**What is asked:** Gather each line of the data below that contains the string "marker", treating uppercase and lowercase as different.

**Data excerpts:**
◆ ◆ ◆ ◆ ◆
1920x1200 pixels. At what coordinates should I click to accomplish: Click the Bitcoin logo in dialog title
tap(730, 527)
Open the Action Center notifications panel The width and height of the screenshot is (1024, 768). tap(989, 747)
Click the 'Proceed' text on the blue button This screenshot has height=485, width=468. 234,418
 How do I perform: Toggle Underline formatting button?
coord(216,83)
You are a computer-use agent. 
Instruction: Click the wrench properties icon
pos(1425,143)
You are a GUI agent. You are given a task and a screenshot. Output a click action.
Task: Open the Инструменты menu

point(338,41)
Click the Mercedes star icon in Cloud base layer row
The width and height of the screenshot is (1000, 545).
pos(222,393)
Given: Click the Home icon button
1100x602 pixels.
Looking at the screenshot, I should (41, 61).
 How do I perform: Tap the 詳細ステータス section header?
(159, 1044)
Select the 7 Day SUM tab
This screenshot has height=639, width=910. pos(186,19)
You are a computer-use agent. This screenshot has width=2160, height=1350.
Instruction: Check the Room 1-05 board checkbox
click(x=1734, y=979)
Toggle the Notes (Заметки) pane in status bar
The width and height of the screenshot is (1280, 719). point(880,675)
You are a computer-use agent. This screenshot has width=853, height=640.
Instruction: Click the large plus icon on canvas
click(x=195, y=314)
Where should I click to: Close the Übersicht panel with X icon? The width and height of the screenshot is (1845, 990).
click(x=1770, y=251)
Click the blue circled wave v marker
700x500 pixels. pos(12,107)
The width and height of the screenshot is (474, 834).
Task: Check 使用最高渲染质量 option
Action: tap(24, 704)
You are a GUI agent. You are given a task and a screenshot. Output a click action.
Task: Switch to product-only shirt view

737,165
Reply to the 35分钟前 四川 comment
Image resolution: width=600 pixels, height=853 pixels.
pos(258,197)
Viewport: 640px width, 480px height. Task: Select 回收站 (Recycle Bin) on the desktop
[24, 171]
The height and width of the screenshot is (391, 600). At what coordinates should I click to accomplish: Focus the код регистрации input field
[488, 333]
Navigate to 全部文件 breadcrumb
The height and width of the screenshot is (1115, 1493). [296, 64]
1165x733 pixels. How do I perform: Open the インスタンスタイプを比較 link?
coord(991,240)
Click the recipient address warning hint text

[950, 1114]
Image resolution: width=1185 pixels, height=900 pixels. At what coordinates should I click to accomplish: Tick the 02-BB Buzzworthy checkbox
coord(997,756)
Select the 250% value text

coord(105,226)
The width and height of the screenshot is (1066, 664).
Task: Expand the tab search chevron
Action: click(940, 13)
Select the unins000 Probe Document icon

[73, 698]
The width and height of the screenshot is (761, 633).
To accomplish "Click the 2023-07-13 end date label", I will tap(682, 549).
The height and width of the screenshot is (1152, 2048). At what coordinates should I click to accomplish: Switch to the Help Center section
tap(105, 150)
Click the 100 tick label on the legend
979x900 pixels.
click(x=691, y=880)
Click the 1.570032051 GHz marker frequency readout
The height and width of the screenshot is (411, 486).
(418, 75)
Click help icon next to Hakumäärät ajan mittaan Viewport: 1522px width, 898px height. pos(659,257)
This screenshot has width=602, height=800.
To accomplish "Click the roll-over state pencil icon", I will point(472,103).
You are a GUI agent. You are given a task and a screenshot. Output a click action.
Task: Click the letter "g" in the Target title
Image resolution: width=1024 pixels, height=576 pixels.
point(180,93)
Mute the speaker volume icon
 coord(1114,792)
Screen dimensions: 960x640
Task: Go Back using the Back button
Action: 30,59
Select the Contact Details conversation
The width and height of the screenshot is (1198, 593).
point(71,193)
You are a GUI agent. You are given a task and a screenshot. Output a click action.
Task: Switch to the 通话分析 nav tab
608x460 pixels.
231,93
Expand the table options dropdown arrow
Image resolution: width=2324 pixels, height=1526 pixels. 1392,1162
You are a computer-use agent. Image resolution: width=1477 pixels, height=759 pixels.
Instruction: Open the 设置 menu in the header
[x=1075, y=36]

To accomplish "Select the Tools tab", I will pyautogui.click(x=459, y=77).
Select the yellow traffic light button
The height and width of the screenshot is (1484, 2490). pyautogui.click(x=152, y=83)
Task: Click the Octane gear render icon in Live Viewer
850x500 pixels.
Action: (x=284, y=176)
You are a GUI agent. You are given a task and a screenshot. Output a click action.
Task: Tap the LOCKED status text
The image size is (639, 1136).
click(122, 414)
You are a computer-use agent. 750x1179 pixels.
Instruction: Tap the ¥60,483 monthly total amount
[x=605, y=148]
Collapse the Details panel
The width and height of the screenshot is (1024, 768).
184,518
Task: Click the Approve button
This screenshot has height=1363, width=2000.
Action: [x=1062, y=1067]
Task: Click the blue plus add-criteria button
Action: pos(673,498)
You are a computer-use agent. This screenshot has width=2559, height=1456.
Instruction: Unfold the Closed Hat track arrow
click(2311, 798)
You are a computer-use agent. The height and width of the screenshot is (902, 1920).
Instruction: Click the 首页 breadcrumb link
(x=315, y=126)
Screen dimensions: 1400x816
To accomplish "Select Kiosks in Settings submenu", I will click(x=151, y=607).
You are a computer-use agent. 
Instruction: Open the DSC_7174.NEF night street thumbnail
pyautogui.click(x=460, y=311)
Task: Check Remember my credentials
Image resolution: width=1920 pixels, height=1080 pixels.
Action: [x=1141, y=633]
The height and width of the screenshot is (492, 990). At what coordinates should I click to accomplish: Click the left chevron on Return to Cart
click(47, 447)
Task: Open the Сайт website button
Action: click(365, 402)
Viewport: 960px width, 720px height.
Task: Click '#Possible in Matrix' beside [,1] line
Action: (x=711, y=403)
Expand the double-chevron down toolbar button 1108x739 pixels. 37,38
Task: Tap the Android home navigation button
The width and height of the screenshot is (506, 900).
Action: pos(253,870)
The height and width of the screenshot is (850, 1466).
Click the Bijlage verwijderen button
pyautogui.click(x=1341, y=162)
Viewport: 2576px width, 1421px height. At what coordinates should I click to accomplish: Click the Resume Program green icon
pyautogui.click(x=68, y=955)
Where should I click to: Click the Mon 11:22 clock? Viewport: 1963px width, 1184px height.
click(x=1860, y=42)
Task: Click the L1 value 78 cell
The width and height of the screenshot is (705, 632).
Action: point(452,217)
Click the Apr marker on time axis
◆ ◆ ◆ ◆ ◆
**Written response:**
Click the blue circled wave v marker
Click the 1.570032051 GHz marker frequency readout
Click the Apr marker on time axis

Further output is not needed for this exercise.